Two other parts stood out as well.

The first is something Buffett learned from Graham decades ago. Stocks are pieces of businesses.

It’s obvious, but I think it gets lost in the expanding universe of mutual and index fund choices. Too many of these funds use fancy names, categories, and returns that distract from the businesses held. The businesses drive the returns. The rest is marketing.

The second is another thing Graham preached. Mr. Market can bring out the worst in people. The tendency to gamble, the need to get rich quick, and take unnecessary risks are part of human nature. Wall Street knows it and creates products to lure the gambler in all of us.

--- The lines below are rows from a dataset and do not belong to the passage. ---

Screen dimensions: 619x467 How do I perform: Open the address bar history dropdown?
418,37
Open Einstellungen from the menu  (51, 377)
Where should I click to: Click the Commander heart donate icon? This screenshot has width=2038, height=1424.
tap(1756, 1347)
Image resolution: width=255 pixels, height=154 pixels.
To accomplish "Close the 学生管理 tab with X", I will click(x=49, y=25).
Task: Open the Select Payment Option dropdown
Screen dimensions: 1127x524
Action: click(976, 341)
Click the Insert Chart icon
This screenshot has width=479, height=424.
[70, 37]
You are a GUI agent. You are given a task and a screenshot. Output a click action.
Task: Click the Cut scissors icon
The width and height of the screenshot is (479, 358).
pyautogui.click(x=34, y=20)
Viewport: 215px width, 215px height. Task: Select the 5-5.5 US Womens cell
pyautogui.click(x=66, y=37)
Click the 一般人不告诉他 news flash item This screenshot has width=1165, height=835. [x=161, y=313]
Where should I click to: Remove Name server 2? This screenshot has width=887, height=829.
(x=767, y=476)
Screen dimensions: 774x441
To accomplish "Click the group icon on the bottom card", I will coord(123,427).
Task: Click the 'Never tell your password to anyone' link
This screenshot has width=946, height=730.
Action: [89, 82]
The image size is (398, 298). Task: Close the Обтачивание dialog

Some people deal with it better than others. And some people aren’t cut out for it at all. Here’s Buffett:

Well, if you own stocks like you’d own a farm or an apartment house, you don’t get a quote on those every day or every week – you look at the business. And the value of American business depends on how much it delivers in cash to its holders over between now and judgment day. And I don’t think it changes in 10% in a two month period if you’re looking at it as a business.

Now, you’ve got – anything can happen in markets. I mean, anything can happen in markets. And that’s why I say don’t ever borrow money against securities. Markets don’t have to open tomorrow. I mean, you can have extraordinary events. So I think to some extent, you can get some of the instruments that people don’t understand very well that have a lot of fire power in them.

They can trigger and – yeah. The idea of people taking a position and they’re gambling. They’re not investing. Nobody’s investing when they buy, you know, some super charged index on, you know, how the VIX does or something like that.